Art of the deal: Trump, Dems look for common ground to close tax loopholes
Venture capitalists, investors left unfazed
Both President Trump and Capitol Hill Democrats head into negotiations over tax reform vowing to put the squeeze on hedge fund managers by closing the carried interest tax loophole — a point of agreement that held out promise for becoming a foundation for a once-in-a-generation deal.
There’s one problem: Hedge fund managers don’t use the tax break for carried interest — a share of investment profits earned by money managers (usually 20 percent) that are taxed at the capital gains rate of 15 percent rather than at the top rate of 39.6 percent on ordinary income.

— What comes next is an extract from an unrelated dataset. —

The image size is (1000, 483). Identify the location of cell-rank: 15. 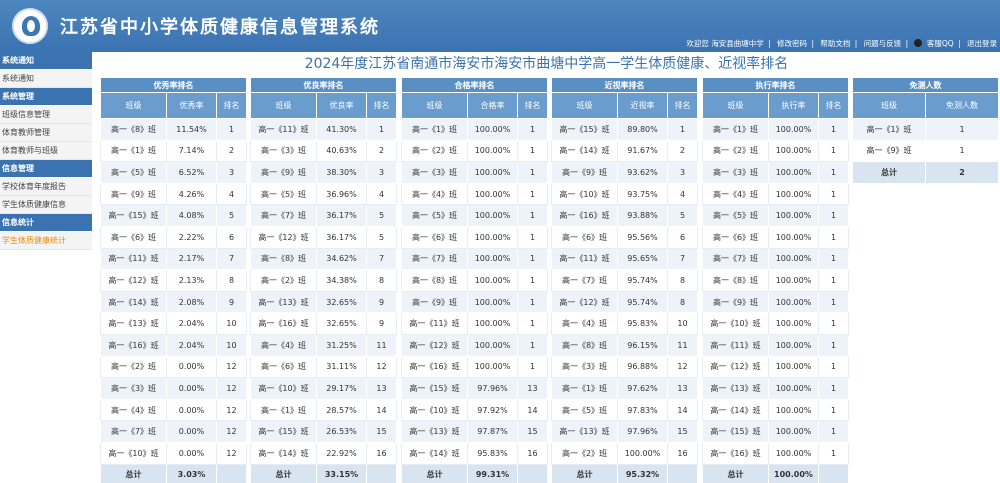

The tax break only applies to investments held for more than a year, and hedge fund managers make most of their money in quick trades. To reduce their tax bills, they are more likely to park their huge earnings — the top 25 hedge fund managers combined made $10.9 billion last year, according to Forbes — in offshore tax havens such as Bermuda.
It explains why the hedge fund industry shrugs off persistent attacks on their profession from politicians, usually on the left, and calls for an end to the tax code’s special treatment of carried interest.
But those that benefit from the tax break — private equity, venture capitalists, real estate investors — are just as confident it will survive Mr. Trump’s reforms.
“There’s no interest in changing the long-term capital gains treatment,” said James Maloney, vice president of public affairs at the American Investment Council. “It is only for the short-term capital gains treatment and re-characterizing that as ordinary income. But the rate would not change because it is already equivalent to the ordinary income rate.”